View of Andrew Lord's at sunset, Carson mesa (Gauguin), 2013, 13 glazed ceramic sculptures; at Eva Presenhuber.
Andrew Lord began working in ceramics some 40 years ago—long before the medium’s recent renaissance in the art world—creating pieces that explore concerns far beyond those of functional household objects. Throughout his career, he has used forms such as coffee sets or vases as grounds on which to consider painterly notions such as how light falls, or to refer to other artists, including Picasso, Duchamp and Jasper Johns. Born in northern England in 1950 and based in New York since the 1980s, Lord makes nearly all his work by directly grappling with the clay, the final sculptures bearing signs of struggle between the resistant material and the artist.
Lord’s recent exhibition at Eva Presenhuber centered on three groups (all 2013) of 13 to 15 pieces based on ceramics by Gauguin—vases, dishes, bowls—and presented on three long trestle tables. Each of the collections is subtitled Carson mesa (Gauguin). According to Lord, he made the works as a means of investigating the French artist’s palette as well as the hues of natural light found in New Mexico. The pieces in the group titled by starlight are all a deep blue that recalls Gauguin’s Tahitian shadows, and drip with diaphanous pink and verdant greens; those in with snow falling have a clear, crackle glaze, over which are more delicate pinks, yellows, blues and occasional touches of gold. The final group, at sunset, is a riot of colors, including bold yellow, cobalt, ocher and a pinkish terra-cotta. Hanging on the walls around the sculptures were six reliefs, which depict ceramics and images by Gauguin and were among Lord’s first Gauguin-inspired works. Just short of two feet tall each, and resembling uninked printing plates, they are made in cast plaster and finished with a layer of wax. One of the earliest, girl with large head (2005), shows a half-bust, half-jug form that is repeated in three dimensions in each of the three sculptural groups.

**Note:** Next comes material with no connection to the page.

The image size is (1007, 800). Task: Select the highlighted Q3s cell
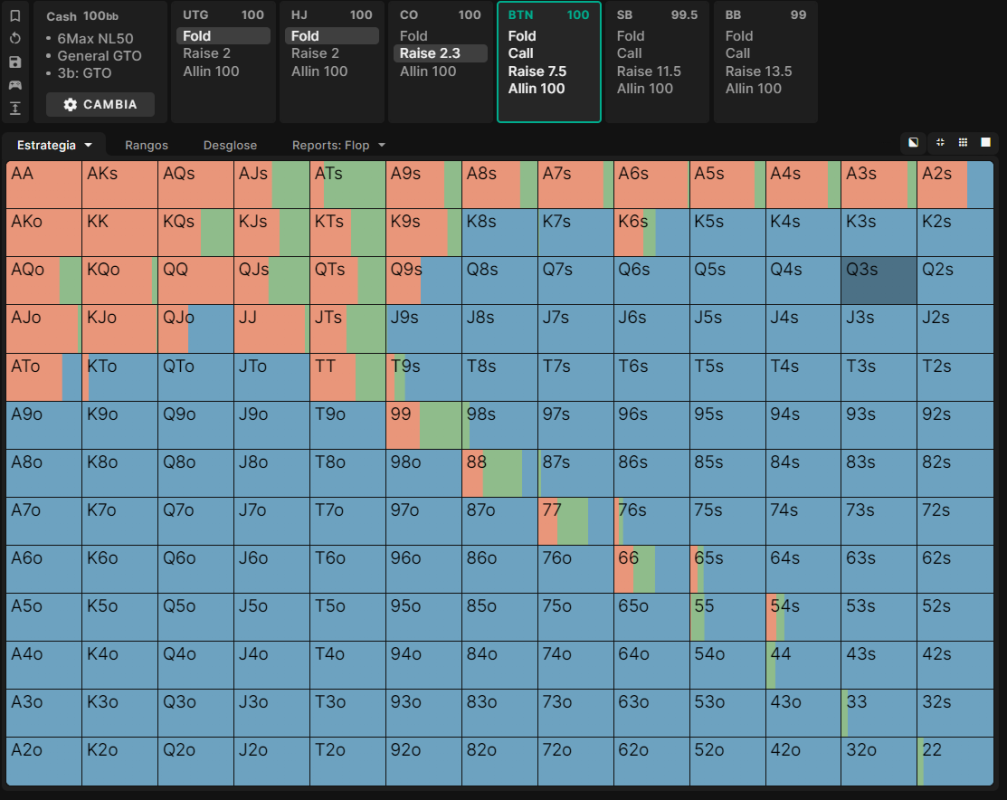pyautogui.click(x=879, y=281)
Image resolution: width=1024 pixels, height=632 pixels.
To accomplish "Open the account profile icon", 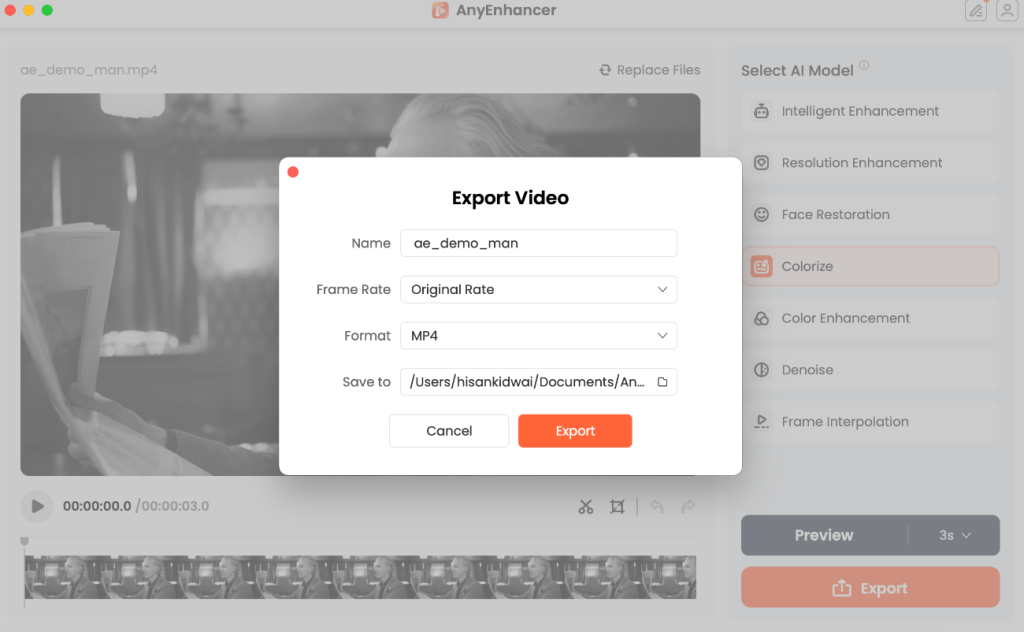I will click(1007, 11).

As decorative or utilitarian objects, ceramics generally hide in plain sight, posing no threat to the domestic order. Gauguin’s pieces, however, with their unconventional forms and tactile surfaces, are of a more radical sort. In Lord’s versions—often about double the size of Gauguin’s originals, and displaying even rawer surfaces, gloppier glazes and colors that sing out brightly—the ceramics are taken even further. The by starlight group, for instance, includes a piece featuring a shallow, mushroom-pleated bowl-type form, into which steps a female figure, a hand steadying herself on one of two curved handles, a foot testing the depths. Unlike in Gauguin’s work, however, Lord’s receptacle is open at the bottom, the maiden justly fearful as she steps into the abyss. Nearby, also in by starlight, is a sculpture consisting of three flowers standing on their closed blooms, their stems intertwining as they reach up into the air; the intensely gleaming surfaces and the weightiness of the embracing stalks amplify the carnal quality of Gauguin’s arrangement. Lord’s remakings function as both an homage and a rejuvenation: a reminder of Gauguin’s vision and an exploration of how far his works’ themes and aesthetic qualities can be pushed.